• **Aim of the task**
When you reach the line that contains "This screenshot has height=525, width=605.", give it back exactly along with each line after it to the end of the entries; skip any pictures.

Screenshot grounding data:
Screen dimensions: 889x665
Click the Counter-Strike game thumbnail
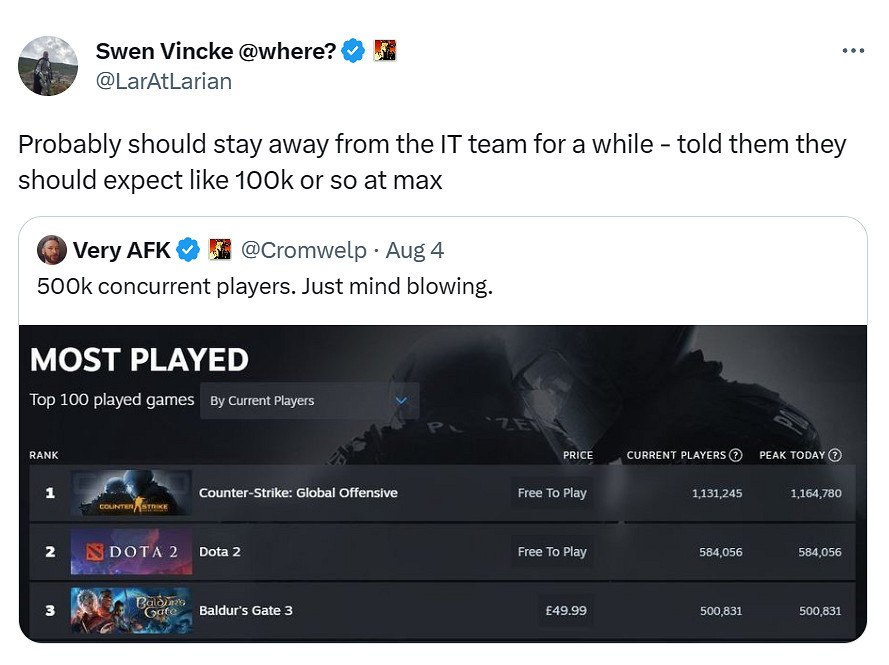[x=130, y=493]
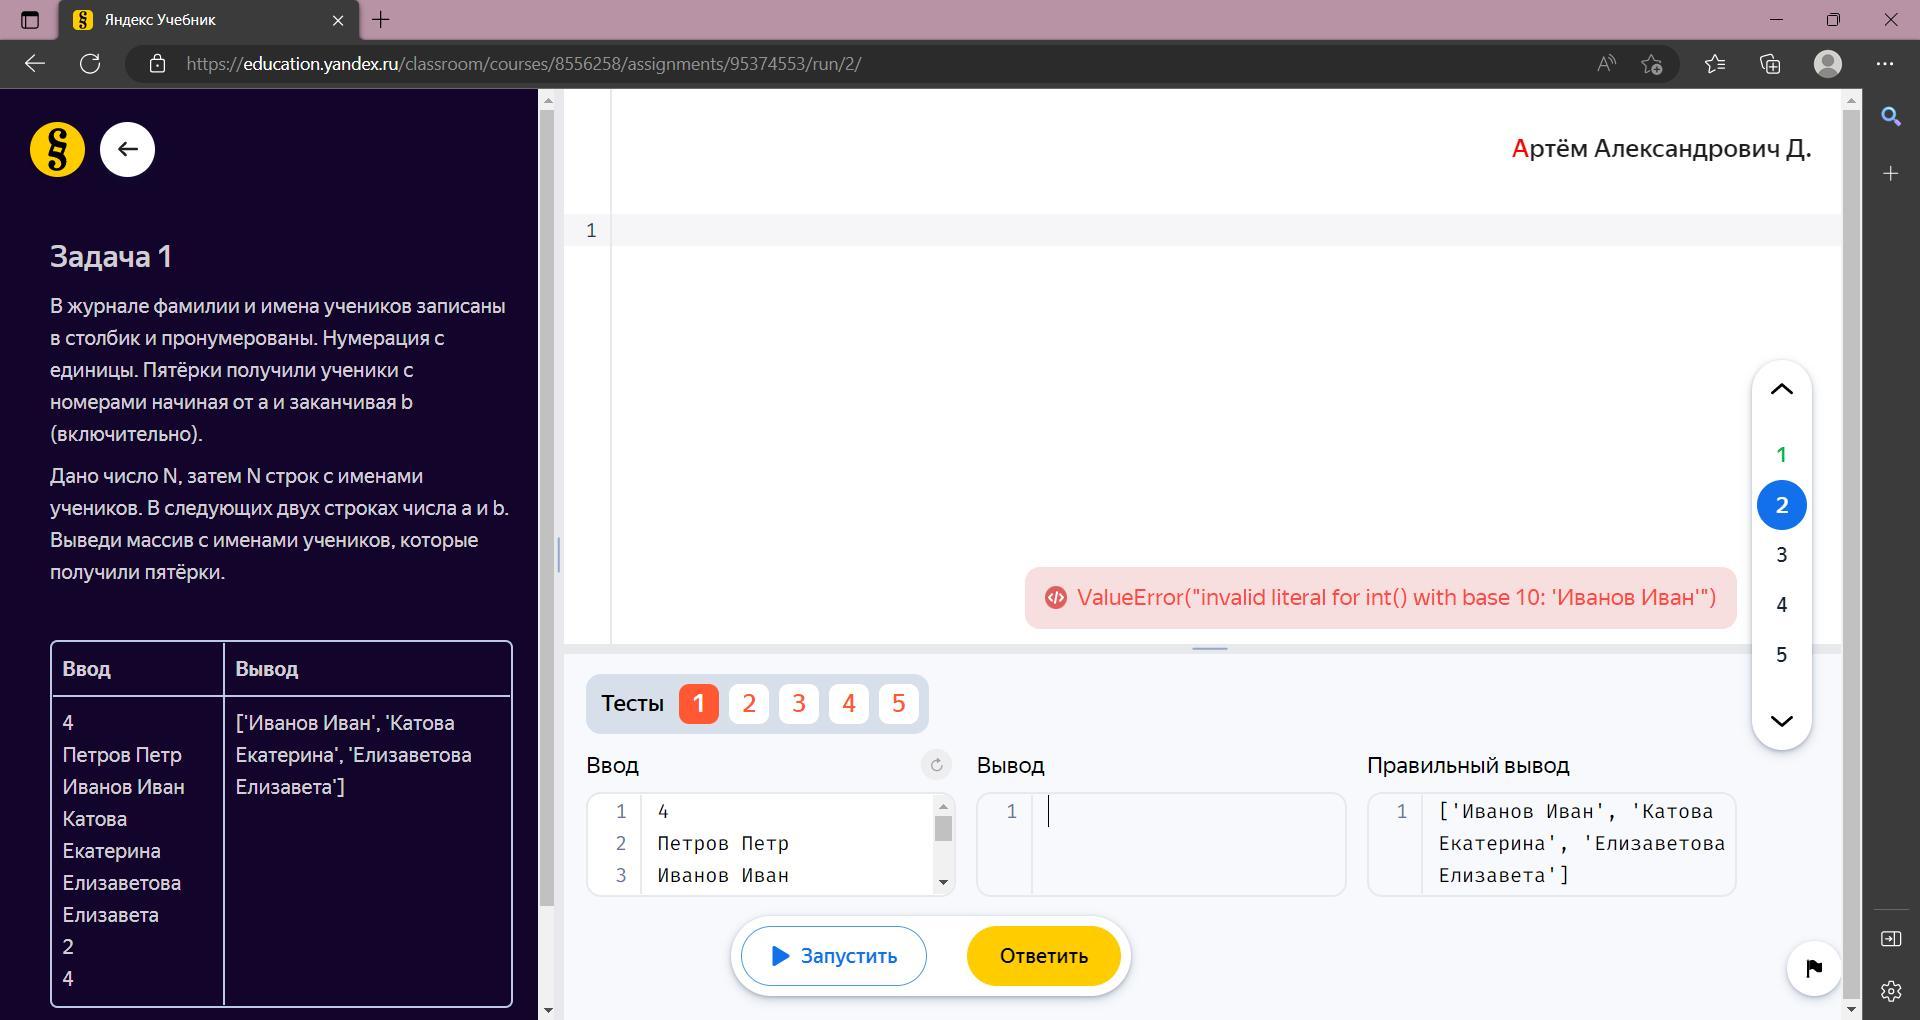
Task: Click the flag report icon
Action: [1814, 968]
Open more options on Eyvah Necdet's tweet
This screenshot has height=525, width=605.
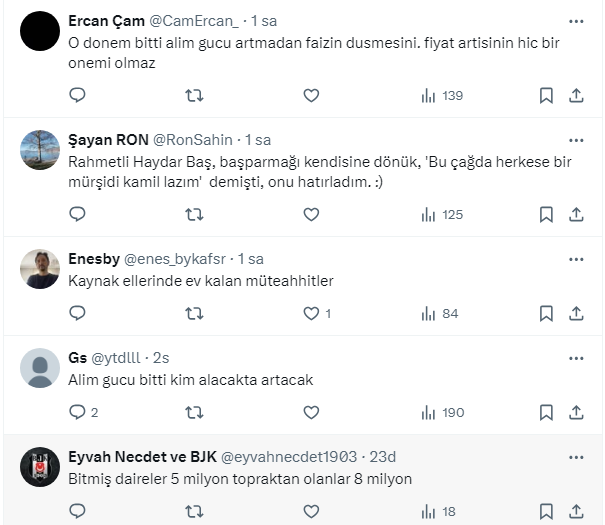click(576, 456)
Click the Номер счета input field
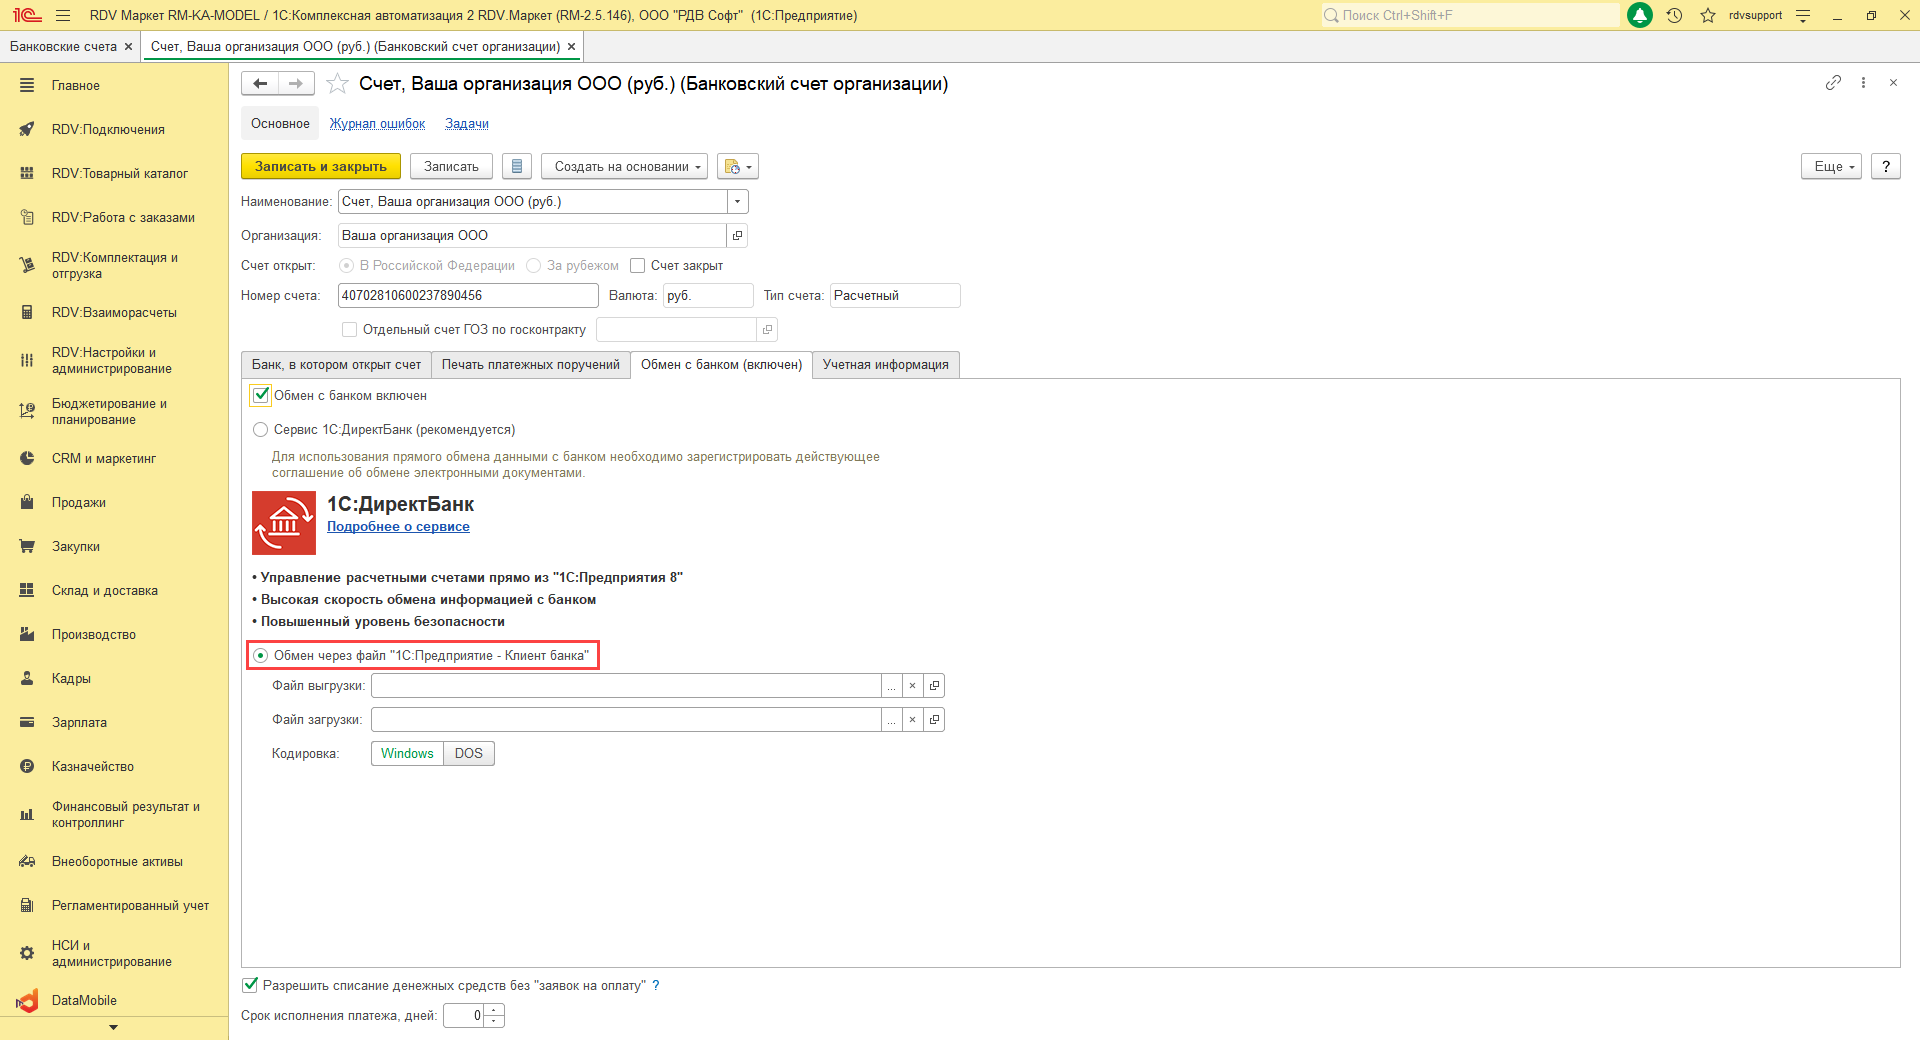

• **Answer section**
This screenshot has height=525, width=605.
click(576, 456)
Click the Номер счета input field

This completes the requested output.